第36話 どうして来てくれたの?

背中の産毛がぞわりと総立ちになる感覚に襲われる。


耳に手を当てながら見てみれば今里さんが、こちらへ身を乗り出していた。

わざわざ俺にだけ聞こえるよう耳に手を当てて、呟いたのだ。


俺はとっさに、彼女から距離を取る。

スプーンからおかゆがこぼれていないことにほっとしてから、今里さんの顔を見てみれば、片方の口端だけをほんのりと上げていた。


なんてことを言うのだろう、このお嬢様は。

いったいなんの意図があって……と少し考えるが、無駄だと気づく。


今里聖良の思考回路は、複雑怪奇なのだ。

だから考えたって仕方がないし、たぶん他意はない。どうせ「言いたかっただけ」とかそんな理由に違いない。


「……いいや、なんにもないよ。ほら」


だから気にしないこととして、青葉に再度スプーンを近づける。

すると、「あつっ」と彼女は小さく跳ねた。


「悪い、そうだったな。冷ますよ」


俺は、スプーンへと息を吹きかける。

ふと視線を感じたと思ったら、また、にやっと今里さんに笑われた。また「えっち」とでも言いだしそうな雰囲気だ。


……が、気にしてしまったら負けだ。

俺は今里さんから目を切って、慎重にスプーンを青葉の口へと入れる。


「……美味しい」


すると、少し噛んだあとに、弱弱しいながらに感想が述べられた。


「それはよかった。呑み込めるか?」

「うん、大丈夫。少し粘り気があるから、とろんとして飲みやすいよ」


ねばとろアレンジも、まさかの高評価を得ていた。これには、今里さんもしたり顔だ。


そこからは、その繰り返しであった。だんだんと慣れてきて、今里さんに変に揶揄われることもなくなっていく。

そうしてよそってきた分だけを食べ終えたら、今度は薬を飲んでもらった。


それを青葉が呑み込んだところで、俺はほっと息をつく。

これで、ひとまず熱は下がるだろう。


食器を手近にあった机に置きながら、俺は聞く。


「やっぱり、あの川に入ったのが原因か?」

「……たぶんそうだね。それ以外に考えられないもん。あれくらいで風邪ひくなんて、自分でもびっくり。一人で熱出すのが結構辛いのもびっくり」


青葉は、ここで少し咳き込む。


「もうなにも言わなくてもいいぞ」

「安静にしてください」


今里さんとともに口々に言うのだけれど、青葉は枯れた声のまま続けた。


「でも、来てくれて本当に良かった。ありがとう。野上くんだけじゃなくて、聖良ちゃんも来てくれたのはびっくりしたけど」

「……驚いた? どうして?」

「来てくれたのは、とっても嬉しいんだよ。嬉しいんだけど、まだ、お昼一回食べたくらいの関係なのに、さ」


俺は、青葉の言葉に合わせて、今里さんへと目をやる。


たしかに、それは俺も気になっていたところであった。

彼女がタクシーを手配してまで、お見舞いに行きたいと言ったのに驚いた理由は、そこにもある。

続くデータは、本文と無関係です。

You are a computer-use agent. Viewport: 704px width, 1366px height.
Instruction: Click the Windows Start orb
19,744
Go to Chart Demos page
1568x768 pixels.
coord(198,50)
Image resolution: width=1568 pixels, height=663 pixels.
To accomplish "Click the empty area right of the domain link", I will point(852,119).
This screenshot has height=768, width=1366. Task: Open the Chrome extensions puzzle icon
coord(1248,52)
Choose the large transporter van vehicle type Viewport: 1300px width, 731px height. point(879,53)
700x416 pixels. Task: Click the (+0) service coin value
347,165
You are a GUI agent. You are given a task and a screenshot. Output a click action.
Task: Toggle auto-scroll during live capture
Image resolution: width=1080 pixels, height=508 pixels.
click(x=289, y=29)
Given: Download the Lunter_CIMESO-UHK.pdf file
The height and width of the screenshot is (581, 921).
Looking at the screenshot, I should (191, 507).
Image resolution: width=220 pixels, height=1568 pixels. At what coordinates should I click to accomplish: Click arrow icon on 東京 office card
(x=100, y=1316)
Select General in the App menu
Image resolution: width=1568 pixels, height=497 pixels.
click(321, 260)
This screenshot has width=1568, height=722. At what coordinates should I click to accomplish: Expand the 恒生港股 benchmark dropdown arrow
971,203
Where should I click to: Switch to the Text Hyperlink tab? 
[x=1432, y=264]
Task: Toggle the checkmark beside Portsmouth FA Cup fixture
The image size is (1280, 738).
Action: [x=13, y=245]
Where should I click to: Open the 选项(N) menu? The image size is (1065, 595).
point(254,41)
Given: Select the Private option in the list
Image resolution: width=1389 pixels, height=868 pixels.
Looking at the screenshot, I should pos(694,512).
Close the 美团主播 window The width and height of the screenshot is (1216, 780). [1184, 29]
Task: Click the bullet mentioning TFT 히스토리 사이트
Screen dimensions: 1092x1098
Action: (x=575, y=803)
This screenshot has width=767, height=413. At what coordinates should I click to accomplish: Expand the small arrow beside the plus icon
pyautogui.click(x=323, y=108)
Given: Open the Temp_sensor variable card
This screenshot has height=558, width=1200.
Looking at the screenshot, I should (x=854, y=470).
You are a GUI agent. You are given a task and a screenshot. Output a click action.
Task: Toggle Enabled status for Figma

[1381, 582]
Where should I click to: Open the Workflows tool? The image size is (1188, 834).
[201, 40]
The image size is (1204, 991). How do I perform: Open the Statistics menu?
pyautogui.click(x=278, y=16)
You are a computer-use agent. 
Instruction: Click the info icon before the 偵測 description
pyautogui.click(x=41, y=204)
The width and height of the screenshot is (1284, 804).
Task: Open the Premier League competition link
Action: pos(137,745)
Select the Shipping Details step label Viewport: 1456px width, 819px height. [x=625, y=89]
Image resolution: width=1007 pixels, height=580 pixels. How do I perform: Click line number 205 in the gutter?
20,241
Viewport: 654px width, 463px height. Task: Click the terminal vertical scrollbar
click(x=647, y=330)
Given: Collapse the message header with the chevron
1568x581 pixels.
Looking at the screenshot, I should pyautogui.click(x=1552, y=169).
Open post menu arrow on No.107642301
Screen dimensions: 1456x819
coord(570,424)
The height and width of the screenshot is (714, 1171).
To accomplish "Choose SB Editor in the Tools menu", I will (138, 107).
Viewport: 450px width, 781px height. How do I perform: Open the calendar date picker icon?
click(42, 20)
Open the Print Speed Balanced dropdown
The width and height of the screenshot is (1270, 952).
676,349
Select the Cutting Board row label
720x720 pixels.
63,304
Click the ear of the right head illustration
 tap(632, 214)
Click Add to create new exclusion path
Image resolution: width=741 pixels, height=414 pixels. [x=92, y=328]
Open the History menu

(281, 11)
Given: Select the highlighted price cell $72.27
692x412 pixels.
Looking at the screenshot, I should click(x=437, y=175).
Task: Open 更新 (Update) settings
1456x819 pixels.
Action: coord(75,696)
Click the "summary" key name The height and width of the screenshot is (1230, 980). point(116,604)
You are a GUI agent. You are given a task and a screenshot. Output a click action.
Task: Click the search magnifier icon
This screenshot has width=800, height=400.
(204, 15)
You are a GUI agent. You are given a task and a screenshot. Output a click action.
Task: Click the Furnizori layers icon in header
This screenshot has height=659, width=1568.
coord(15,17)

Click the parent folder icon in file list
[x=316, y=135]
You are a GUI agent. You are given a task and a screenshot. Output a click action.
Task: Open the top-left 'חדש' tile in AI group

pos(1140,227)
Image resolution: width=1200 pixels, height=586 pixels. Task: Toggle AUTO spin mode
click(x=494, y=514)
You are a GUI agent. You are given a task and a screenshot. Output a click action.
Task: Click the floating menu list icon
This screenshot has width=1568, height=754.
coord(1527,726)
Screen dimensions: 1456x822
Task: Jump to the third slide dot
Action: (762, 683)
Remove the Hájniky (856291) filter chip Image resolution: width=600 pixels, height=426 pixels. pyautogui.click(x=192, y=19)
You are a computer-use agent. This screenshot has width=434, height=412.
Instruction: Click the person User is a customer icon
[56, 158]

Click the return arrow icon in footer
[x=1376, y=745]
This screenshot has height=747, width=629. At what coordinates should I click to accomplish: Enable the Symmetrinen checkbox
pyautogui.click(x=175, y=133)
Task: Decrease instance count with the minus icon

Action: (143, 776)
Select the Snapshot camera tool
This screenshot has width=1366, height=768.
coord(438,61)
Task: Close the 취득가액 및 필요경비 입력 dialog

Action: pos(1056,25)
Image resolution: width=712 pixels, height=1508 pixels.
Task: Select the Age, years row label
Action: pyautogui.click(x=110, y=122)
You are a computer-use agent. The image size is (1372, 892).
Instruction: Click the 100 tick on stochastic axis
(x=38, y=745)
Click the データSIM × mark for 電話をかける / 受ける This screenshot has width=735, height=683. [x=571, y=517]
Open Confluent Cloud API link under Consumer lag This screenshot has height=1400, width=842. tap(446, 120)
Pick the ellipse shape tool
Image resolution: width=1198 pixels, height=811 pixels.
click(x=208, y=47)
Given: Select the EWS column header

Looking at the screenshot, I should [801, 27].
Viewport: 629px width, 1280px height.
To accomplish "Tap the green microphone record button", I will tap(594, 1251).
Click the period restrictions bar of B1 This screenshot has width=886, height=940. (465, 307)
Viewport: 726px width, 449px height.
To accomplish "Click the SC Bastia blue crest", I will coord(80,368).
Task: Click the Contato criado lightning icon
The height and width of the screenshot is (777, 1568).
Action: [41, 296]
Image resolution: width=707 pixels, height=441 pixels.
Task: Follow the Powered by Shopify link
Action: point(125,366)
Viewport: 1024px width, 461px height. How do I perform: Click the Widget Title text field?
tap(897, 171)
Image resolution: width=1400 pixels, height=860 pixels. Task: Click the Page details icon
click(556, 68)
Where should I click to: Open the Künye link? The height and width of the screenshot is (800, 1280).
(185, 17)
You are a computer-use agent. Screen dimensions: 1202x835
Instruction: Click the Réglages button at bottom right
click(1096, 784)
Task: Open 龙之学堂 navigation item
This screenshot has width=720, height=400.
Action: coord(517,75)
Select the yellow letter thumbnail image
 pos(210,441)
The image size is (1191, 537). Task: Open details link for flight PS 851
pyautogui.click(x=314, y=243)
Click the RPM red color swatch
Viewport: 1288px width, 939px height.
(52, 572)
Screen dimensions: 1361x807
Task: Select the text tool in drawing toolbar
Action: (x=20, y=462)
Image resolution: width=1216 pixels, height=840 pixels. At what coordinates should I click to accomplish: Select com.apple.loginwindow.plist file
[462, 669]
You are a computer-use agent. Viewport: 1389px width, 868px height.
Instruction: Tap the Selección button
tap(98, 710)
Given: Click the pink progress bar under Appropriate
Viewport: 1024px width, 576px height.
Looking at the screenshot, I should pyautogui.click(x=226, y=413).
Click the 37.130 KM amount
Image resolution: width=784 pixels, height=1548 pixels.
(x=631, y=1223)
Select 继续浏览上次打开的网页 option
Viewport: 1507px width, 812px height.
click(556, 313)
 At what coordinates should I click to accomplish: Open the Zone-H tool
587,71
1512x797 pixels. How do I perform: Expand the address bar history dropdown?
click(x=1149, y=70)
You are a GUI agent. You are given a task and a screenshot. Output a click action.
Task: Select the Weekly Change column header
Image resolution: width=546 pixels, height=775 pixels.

大親友なら分かるが、まだ知り合い程度の関わりしかなかったのだ。


すると彼女は、しばし目を瞑る。着ていたワンピースの裾を握ったと思うと、顔を床へと俯け、長い髪に表情を隠す。


「二人は、わたしに声をかけてくれましたから」

「それだけ?」

「そのそれだけが、大きかったのです。わたし、いつもどういう理由かは分からないけれど、人から避けられていました。サークルの勧誘もされなければ、授業に出ても友達もできない、大学に来てからはずっと一人。だから、誘ってくれたときは嬉しかったのです。お友達になれたと思いました。だから……」


今里さんはそこまで言うと、そのまま黙り込む。

そこで青葉が、その肩へと手を伸ばした。


「聖良ちゃん、私もお友達だと思ってるよ。今日は来てくれて、本当にありがとうね」


今里さんがはっと顔をあげる。

目を見開く彼女の頬には、ほんのりと朱が差していた。どうやら照れているらしい。


俺はそれを、にやにやと眺める。

なにも別に、特別な意味があるわけじゃない。百合的な関係性に可能性を見出していたわけでもない。


ちょっとした、先ほどの仕返しだ。

俺の視線に気づいてか、今里さんは目を閉じる。


ため息を一つつくなど、一見冷静を装っていた。

が、よい生活で磨き抜かれた白磁の肌はあまりにも色素が薄いからか、どんどん血がのぼるのがはっきりと見て取れる。

耳たぶまで、一気に赤くなって、ゆでだこ状態だ。


「あれ、もしかして熱ある? 私がうつした?」

「……そんなに早くうつるわけがないでしょう」


新たな一面を垣間見た、そんなお見舞いのひと時であった。